Challenge: Write out everything from the line containing "Image resolution: width=402" down to the line containing "coord(216,535)", both included, as a numbered list with blank lines dropped. Leave the pictures out of your answer.

Exercise materials:
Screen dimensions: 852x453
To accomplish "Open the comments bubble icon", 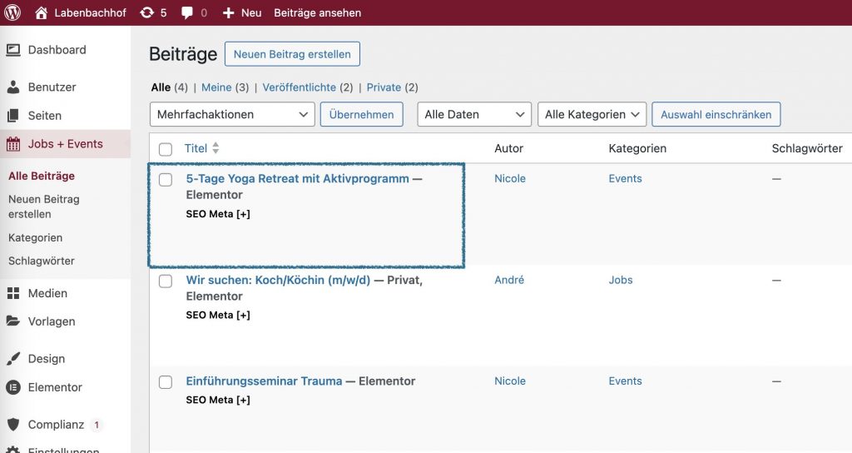I will click(187, 12).
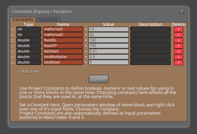197x134 pixels.
Task: Add a new constant row
Action: (29, 71)
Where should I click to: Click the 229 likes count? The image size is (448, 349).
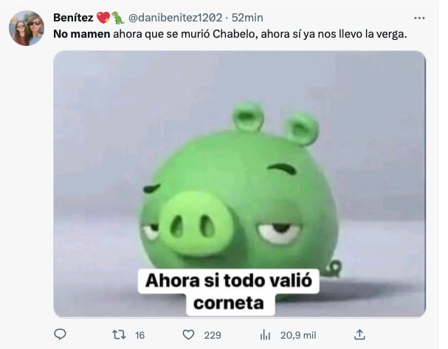[213, 335]
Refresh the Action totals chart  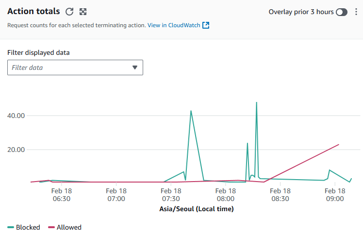point(69,12)
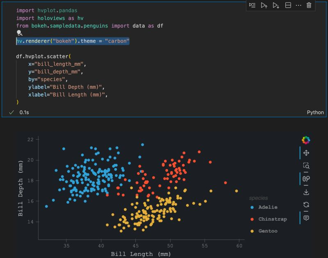The width and height of the screenshot is (328, 258).
Task: Click the Python kernel language label
Action: 316,112
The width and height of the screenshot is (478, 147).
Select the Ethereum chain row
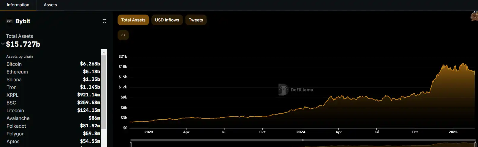17,72
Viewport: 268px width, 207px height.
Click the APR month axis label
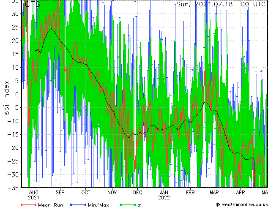click(x=241, y=193)
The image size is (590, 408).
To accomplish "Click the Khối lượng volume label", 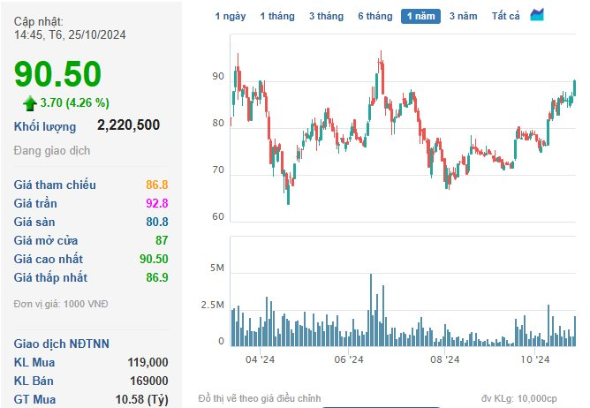I will pos(45,126).
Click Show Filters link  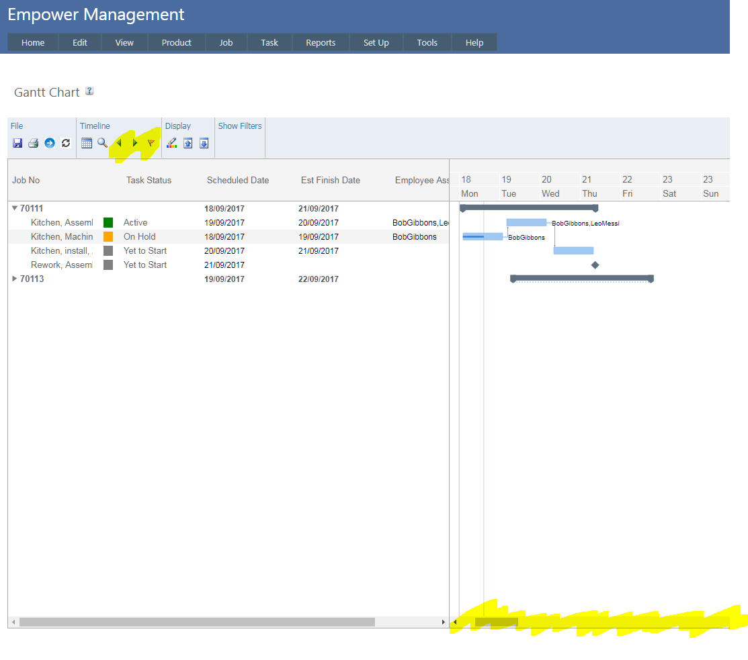[240, 126]
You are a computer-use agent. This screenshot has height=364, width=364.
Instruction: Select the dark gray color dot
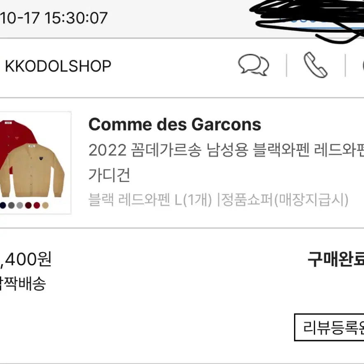tap(11, 205)
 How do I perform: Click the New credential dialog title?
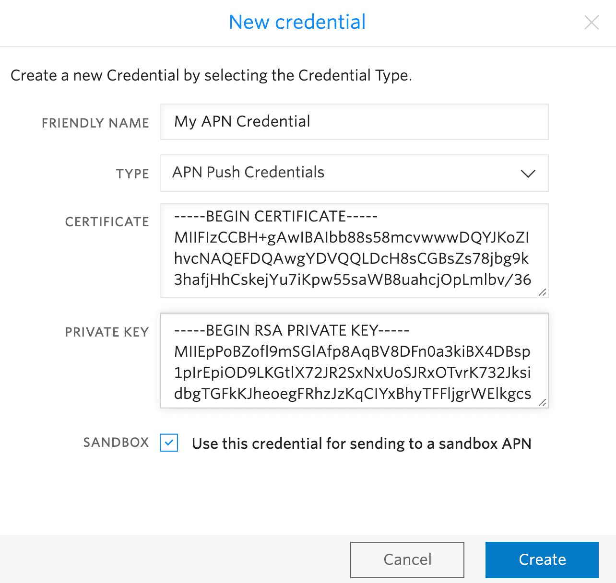tap(297, 22)
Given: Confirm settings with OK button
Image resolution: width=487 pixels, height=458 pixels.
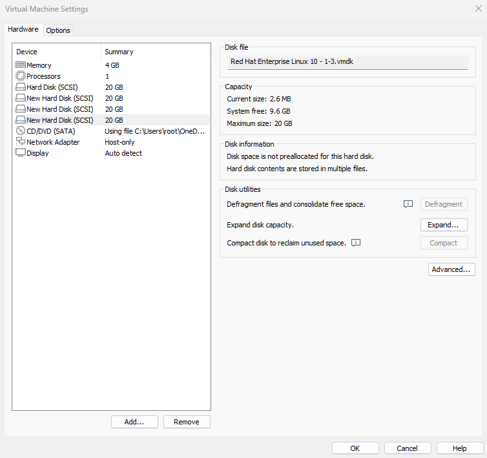Looking at the screenshot, I should click(355, 448).
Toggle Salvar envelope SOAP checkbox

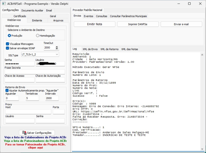(7, 48)
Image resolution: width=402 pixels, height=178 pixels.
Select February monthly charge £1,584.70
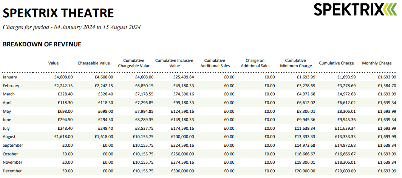[387, 86]
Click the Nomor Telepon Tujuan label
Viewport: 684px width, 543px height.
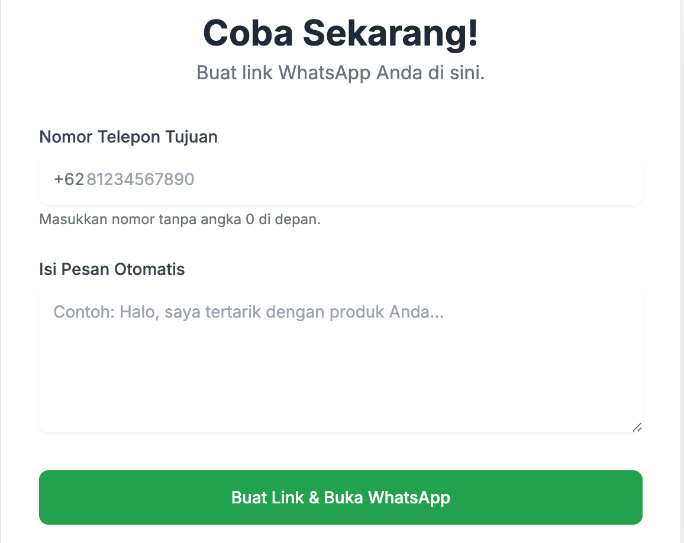128,137
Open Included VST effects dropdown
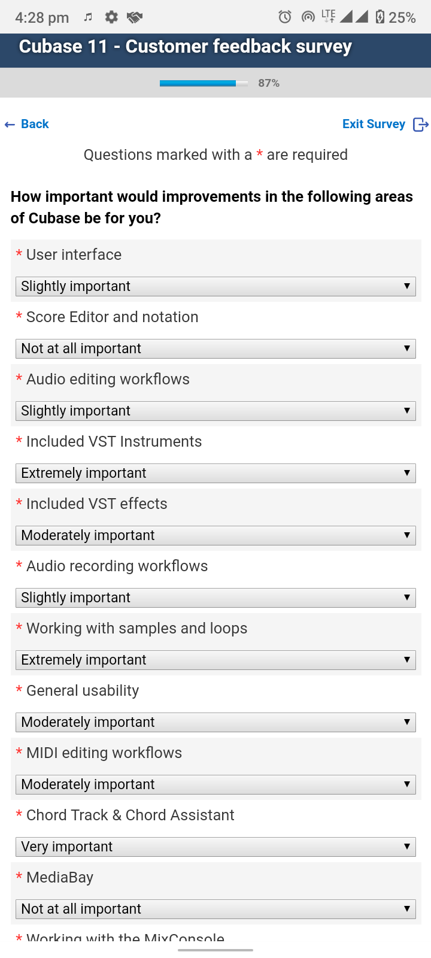 coord(216,535)
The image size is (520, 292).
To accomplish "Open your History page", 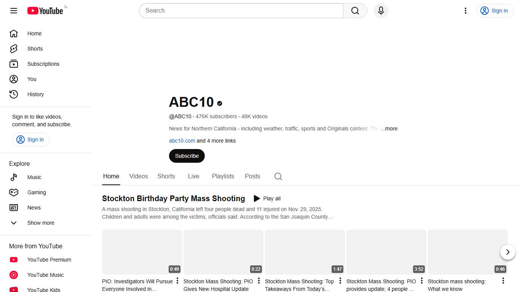I will [35, 94].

Problem solution:
1. Image resolution: width=402 pixels, height=178 pixels.
2. Select February monthly charge £1,584.70
3. [387, 86]
4. Click the Nomor Telepon Tujuan label
5. Viewport: 684px width, 543px height.
6. 128,137
7. Open Included VST effects dropdown
8.  coord(216,535)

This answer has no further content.